Find and copy each line in the material below where the string "will" occurs.

RECORDS SHOWN:
##########

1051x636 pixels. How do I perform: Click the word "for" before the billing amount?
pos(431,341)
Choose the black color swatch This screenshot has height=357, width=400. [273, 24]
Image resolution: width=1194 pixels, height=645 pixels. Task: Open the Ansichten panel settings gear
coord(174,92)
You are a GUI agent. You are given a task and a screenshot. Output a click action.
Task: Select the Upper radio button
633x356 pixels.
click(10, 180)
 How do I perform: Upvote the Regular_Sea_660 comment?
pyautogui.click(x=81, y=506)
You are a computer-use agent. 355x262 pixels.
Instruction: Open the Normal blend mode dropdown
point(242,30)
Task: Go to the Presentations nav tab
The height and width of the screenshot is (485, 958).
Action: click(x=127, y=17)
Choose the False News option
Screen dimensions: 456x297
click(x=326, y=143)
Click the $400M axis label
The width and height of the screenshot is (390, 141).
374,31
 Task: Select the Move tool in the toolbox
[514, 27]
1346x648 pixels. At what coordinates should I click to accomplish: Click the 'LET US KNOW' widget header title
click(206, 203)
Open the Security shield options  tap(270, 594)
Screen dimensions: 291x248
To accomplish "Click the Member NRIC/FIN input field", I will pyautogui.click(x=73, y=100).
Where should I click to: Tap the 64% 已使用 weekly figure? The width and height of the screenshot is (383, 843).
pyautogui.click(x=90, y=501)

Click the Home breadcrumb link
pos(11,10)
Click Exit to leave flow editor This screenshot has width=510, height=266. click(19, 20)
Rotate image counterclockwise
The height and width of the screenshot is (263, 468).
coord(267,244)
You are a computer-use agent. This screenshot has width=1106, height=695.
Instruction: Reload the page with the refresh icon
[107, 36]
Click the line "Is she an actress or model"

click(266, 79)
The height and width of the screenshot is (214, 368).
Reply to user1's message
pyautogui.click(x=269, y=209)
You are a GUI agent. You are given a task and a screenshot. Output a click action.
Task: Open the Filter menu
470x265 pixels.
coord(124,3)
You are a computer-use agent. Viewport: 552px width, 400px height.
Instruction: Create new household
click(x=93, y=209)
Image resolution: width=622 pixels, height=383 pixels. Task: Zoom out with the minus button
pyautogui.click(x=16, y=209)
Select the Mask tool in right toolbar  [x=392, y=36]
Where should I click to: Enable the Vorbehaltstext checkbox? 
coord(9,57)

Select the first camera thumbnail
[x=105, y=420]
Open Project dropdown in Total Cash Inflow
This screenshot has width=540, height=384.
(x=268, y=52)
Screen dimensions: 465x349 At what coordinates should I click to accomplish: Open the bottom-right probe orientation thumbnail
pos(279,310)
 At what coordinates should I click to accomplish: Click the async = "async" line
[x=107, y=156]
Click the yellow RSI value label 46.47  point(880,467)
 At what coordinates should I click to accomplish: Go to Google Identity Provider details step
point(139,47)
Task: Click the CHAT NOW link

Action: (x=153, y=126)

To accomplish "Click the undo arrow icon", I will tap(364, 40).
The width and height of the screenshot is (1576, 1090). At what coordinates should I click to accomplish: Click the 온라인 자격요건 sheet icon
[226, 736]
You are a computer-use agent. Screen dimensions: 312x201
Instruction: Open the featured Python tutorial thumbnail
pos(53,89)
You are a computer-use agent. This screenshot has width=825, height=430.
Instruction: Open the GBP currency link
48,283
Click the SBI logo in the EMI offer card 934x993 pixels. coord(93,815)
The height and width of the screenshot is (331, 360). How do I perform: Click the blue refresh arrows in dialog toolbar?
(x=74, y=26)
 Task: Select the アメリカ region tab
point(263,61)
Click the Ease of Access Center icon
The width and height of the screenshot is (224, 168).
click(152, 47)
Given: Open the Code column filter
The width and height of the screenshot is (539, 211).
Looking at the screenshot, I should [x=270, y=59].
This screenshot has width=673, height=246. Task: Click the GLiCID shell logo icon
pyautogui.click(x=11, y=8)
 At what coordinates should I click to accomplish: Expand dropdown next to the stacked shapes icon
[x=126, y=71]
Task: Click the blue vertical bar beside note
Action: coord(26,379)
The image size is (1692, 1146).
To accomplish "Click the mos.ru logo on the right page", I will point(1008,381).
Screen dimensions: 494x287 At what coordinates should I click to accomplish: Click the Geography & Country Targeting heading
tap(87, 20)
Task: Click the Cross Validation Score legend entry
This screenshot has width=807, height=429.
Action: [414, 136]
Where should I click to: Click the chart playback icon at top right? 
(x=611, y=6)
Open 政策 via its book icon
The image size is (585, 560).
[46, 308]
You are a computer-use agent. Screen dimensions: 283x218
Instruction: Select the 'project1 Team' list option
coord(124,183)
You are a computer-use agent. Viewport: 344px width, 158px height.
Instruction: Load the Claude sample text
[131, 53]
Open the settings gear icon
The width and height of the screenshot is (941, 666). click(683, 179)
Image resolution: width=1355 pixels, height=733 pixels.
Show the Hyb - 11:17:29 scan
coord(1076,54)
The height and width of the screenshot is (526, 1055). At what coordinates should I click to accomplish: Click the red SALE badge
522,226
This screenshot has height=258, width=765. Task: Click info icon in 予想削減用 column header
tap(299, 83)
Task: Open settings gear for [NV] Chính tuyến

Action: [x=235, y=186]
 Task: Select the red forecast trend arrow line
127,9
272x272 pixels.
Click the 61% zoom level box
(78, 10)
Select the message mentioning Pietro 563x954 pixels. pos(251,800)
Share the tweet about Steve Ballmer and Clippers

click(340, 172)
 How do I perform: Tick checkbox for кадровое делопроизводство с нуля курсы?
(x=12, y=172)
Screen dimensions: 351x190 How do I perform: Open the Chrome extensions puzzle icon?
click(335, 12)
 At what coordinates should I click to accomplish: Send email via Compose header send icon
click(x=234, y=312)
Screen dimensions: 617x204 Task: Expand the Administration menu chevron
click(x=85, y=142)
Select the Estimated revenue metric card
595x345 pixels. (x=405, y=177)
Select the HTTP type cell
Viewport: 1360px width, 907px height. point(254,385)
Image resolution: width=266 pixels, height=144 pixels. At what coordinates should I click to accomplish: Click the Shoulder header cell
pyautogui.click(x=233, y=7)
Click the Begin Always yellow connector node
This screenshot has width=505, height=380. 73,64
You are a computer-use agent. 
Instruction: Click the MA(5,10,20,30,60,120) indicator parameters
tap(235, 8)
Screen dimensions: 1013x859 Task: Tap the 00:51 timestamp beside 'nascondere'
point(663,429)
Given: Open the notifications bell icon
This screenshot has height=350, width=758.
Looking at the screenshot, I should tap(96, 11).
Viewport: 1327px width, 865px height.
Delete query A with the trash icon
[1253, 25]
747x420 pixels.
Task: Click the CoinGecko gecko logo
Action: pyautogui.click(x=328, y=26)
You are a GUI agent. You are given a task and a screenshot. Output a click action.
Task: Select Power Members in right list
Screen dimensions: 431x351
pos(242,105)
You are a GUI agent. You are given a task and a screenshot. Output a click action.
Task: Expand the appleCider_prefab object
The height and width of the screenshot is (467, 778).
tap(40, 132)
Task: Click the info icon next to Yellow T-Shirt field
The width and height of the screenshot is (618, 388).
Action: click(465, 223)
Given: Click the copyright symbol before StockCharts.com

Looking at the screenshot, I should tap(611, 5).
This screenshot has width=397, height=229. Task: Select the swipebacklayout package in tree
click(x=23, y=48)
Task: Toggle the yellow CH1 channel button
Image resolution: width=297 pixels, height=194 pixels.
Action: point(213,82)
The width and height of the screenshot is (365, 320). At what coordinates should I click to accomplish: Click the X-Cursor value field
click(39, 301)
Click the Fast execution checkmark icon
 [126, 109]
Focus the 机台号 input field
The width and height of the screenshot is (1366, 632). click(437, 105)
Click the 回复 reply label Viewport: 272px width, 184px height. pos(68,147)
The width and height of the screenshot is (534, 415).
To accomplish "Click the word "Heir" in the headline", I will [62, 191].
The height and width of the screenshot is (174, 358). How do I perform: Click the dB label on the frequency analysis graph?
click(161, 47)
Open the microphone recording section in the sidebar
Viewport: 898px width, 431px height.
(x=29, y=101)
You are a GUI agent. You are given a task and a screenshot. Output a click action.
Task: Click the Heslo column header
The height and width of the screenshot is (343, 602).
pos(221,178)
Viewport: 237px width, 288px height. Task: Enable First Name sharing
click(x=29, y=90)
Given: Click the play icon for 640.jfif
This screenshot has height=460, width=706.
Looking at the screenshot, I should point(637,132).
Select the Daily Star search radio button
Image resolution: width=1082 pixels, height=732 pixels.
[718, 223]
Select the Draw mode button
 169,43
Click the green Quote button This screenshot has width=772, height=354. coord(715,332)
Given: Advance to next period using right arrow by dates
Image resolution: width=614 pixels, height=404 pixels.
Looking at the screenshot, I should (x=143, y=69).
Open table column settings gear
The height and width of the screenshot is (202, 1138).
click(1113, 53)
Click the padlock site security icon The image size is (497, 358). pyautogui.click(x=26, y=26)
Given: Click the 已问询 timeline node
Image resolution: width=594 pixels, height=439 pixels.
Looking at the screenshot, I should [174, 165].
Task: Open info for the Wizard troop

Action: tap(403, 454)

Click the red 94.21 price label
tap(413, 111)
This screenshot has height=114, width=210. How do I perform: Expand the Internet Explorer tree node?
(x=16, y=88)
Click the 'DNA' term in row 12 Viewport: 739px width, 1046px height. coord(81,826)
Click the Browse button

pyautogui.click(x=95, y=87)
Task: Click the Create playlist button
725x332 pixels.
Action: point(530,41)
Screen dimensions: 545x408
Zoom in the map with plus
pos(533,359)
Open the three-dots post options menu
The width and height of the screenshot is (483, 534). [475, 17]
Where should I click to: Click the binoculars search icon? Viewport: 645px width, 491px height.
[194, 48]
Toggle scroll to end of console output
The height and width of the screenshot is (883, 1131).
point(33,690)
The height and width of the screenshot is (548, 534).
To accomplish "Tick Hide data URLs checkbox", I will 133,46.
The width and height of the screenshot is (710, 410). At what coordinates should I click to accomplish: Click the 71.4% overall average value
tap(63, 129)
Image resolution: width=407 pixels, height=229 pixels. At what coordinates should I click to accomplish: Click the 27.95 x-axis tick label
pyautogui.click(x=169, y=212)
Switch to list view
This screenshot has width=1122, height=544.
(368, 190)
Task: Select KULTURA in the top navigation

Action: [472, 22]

##########

SOLUTION FOR THIS TASK:
To accomplish "Click the Member NRIC/FIN input field", I will pyautogui.click(x=73, y=100).
To accomplish "Click the undo arrow icon", I will tap(364, 40).
To accomplish "Click the mos.ru logo on the right page", I will point(1008,381).
To accomplish "Click the word "Heir" in the headline", I will [62, 191].
To accomplish "Tick Hide data URLs checkbox", I will 133,46.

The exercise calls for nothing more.